(Stored data)
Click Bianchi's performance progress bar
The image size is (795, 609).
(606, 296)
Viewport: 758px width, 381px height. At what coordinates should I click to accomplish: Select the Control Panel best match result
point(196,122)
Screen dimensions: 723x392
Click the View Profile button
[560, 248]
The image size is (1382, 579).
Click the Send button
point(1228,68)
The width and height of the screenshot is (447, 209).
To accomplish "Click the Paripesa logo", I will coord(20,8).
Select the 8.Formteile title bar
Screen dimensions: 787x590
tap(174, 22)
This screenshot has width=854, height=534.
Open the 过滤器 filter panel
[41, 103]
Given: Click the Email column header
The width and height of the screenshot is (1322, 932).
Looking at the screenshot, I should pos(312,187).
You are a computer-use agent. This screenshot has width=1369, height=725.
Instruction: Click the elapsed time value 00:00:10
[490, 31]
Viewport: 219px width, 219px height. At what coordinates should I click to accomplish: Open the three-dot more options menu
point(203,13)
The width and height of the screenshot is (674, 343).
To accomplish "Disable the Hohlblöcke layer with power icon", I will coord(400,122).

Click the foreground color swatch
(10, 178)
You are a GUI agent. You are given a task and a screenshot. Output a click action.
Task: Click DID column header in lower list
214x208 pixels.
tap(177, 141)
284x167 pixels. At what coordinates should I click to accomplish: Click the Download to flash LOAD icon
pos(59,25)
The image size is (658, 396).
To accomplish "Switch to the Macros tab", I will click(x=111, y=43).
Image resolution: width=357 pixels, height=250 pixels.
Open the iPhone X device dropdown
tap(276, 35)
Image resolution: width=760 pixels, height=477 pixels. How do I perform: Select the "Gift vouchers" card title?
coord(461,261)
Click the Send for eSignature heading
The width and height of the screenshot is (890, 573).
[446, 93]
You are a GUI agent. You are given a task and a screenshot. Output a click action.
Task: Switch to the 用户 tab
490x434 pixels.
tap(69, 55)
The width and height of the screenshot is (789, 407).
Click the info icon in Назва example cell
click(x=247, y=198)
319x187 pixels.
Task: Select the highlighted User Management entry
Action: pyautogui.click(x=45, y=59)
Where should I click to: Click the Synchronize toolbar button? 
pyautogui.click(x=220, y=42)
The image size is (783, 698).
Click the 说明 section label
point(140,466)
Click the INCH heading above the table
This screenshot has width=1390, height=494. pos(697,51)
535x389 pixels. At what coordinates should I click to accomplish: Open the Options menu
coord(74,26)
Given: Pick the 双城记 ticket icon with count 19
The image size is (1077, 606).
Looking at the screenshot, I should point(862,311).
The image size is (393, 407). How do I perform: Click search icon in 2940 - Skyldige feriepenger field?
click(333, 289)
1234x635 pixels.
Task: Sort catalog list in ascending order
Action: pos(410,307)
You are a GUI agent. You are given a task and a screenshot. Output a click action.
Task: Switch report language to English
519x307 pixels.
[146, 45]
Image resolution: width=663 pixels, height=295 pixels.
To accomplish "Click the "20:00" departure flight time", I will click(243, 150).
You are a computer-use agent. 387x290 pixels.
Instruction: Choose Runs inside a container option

*Instructions for the task:*
Write each record above out again exactly as it reads.

*Answer to the exercise:*
Click Bianchi's performance progress bar
The image size is (795, 609).
(606, 296)
Viewport: 758px width, 381px height. At what coordinates should I click to accomplish: Select the Control Panel best match result
point(196,122)
Screen dimensions: 723x392
Click the View Profile button
[560, 248]
The image size is (1382, 579).
Click the Send button
point(1228,68)
The width and height of the screenshot is (447, 209).
To accomplish "Click the Paripesa logo", I will coord(20,8).
Select the 8.Formteile title bar
Screen dimensions: 787x590
tap(174, 22)
This screenshot has width=854, height=534.
Open the 过滤器 filter panel
[41, 103]
Given: Click the Email column header
The width and height of the screenshot is (1322, 932).
Looking at the screenshot, I should pos(312,187).
You are a computer-use agent. This screenshot has width=1369, height=725.
Instruction: Click the elapsed time value 00:00:10
[490, 31]
Viewport: 219px width, 219px height. At what coordinates should I click to accomplish: Open the three-dot more options menu
point(203,13)
The width and height of the screenshot is (674, 343).
To accomplish "Disable the Hohlblöcke layer with power icon", I will coord(400,122).

Click the foreground color swatch
(10, 178)
You are a GUI agent. You are given a task and a screenshot. Output a click action.
Task: Click DID column header in lower list
214x208 pixels.
tap(177, 141)
284x167 pixels. At what coordinates should I click to accomplish: Click the Download to flash LOAD icon
pos(59,25)
The image size is (658, 396).
To accomplish "Switch to the Macros tab", I will click(x=111, y=43).
Image resolution: width=357 pixels, height=250 pixels.
Open the iPhone X device dropdown
tap(276, 35)
Image resolution: width=760 pixels, height=477 pixels. How do I perform: Select the "Gift vouchers" card title?
coord(461,261)
Click the Send for eSignature heading
The width and height of the screenshot is (890, 573).
[446, 93]
You are a GUI agent. You are given a task and a screenshot. Output a click action.
Task: Switch to the 用户 tab
490x434 pixels.
tap(69, 55)
The width and height of the screenshot is (789, 407).
Click the info icon in Назва example cell
click(x=247, y=198)
319x187 pixels.
Task: Select the highlighted User Management entry
Action: pyautogui.click(x=45, y=59)
Where should I click to: Click the Synchronize toolbar button? 
pyautogui.click(x=220, y=42)
The image size is (783, 698).
Click the 说明 section label
point(140,466)
Click the INCH heading above the table
This screenshot has width=1390, height=494. pos(697,51)
535x389 pixels. At what coordinates should I click to accomplish: Open the Options menu
coord(74,26)
Given: Pick the 双城记 ticket icon with count 19
The image size is (1077, 606).
Looking at the screenshot, I should point(862,311).
The image size is (393, 407). How do I perform: Click search icon in 2940 - Skyldige feriepenger field?
click(333, 289)
1234x635 pixels.
Task: Sort catalog list in ascending order
Action: pos(410,307)
You are a GUI agent. You are given a task and a screenshot. Output a click action.
Task: Switch report language to English
519x307 pixels.
[146, 45]
Image resolution: width=663 pixels, height=295 pixels.
To accomplish "Click the "20:00" departure flight time", I will click(243, 150).
You are a computer-use agent. 387x290 pixels.
Instruction: Choose Runs inside a container option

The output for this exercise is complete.